== Excerpt ==
============

The Final Curtain Comes Down for An Iridescent Pearlie Mae

UPDATED 09/03/1990 at 01:00 AM EDT Originally published 09/03/1990 at 01:00 AM EDT

It was just weeks ago that Pearl Bailey, shortly after undergoing surgery for a knee replacement, gave voice to an odd feeling of unease. "There's a storm coming, and I don't know what it is yet," she told her doctor. "But I will know." And, indeed, it took a strong wind to extinguish her flame. One of America's most beloved showstoppers, Bailey died on Aug. 17, at age 72, of a probable heart attack unrelated to her surgery. "She gave me one last look, and her head slumped down, and that was it," says her husband, jazz drummer Louis Bellson, 66, who was with her in her Philadelphia hotel room. "I've lost my best friend."

The road that eventually brought her to perform before seven U.S. Presidents began in Newport News, Va., where Bailey was born to a Pentecostal preacher. "From him," she once said, "I got the wisdom, the philosophizing, the soul." A career that included nine films, countless recordings and an impressive array of awards and honors (including a 1988 Medal of Freedom) perhaps had its brightest moments on the stage. Two decades after earning an award as the best Broadway newcomer for 1946's St. Louis Woman, Bailey won a special Tony for her lead in the all-black cast of Hello, Dolly!, whose first night, with its string of standing ovations, prompted columnist Walter Winchell to call it "the greatest opening I have ever been to."

In private life, her fourth stab at marriage was the charmer: Pearl's union with drummer Louis Bellson lasted 39 years and included two adopted children, Dee Dee, 30, and Tony, 36.

According to E.B. Smith, her road manager for 23 years, just before her death Bailey sat in her hotel room, "doing her needlepoint, looking forward to getting back home to Arizona to sit on her porch and enjoy the sunset."

Instead, the memory of her, says Bellson, echoing a world of fans, "is something that I'll cherish for the rest of my life—but I have to get used to thinking that way. It's going to be tough to realize that she's not around anymore."

============

== Data excerpts ==

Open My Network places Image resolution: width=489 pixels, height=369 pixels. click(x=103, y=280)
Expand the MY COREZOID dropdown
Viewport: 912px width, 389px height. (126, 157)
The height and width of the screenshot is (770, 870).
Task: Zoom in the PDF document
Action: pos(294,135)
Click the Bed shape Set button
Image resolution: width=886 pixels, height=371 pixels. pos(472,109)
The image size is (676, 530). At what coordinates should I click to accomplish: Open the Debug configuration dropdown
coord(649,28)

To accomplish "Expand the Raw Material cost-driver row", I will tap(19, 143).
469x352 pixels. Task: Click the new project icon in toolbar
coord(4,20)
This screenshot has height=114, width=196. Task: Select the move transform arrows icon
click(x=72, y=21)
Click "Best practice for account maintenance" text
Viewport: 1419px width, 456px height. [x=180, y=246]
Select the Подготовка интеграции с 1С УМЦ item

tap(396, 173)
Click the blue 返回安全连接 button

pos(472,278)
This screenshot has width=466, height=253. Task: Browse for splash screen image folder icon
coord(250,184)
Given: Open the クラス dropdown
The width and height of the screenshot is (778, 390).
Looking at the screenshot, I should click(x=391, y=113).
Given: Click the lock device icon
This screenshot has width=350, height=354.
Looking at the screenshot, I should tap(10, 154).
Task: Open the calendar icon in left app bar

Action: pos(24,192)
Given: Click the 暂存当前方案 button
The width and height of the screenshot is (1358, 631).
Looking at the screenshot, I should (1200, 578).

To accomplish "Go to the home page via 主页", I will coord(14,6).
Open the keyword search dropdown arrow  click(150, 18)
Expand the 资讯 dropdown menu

============

== About this task ==
Condense the paragraph of the Pearl Bailey obituary that begins "The road that eventually brought her" into a short bulleted list of its main facts. Nothing in the items is needed here.

== Exercise result ==
- Bailey performed for seven U.S. Presidents.
- She was born in Newport News, Va., to a Pentecostal preacher, and credited him with her wisdom, philosophizing and soul.
- Her career included nine films, countless recordings and many awards and honors, among them a 1988 Medal of Freedom.
- Her brightest moments were perhaps on the stage.
- She was named best Broadway newcomer for 1946's St. Louis Woman.
- Two decades later she won a special Tony for her lead in the all-black cast of Hello, Dolly!
- That show's opening night drew a string of standing ovations, and columnist Walter Winchell called it "the greatest opening I have ever been to."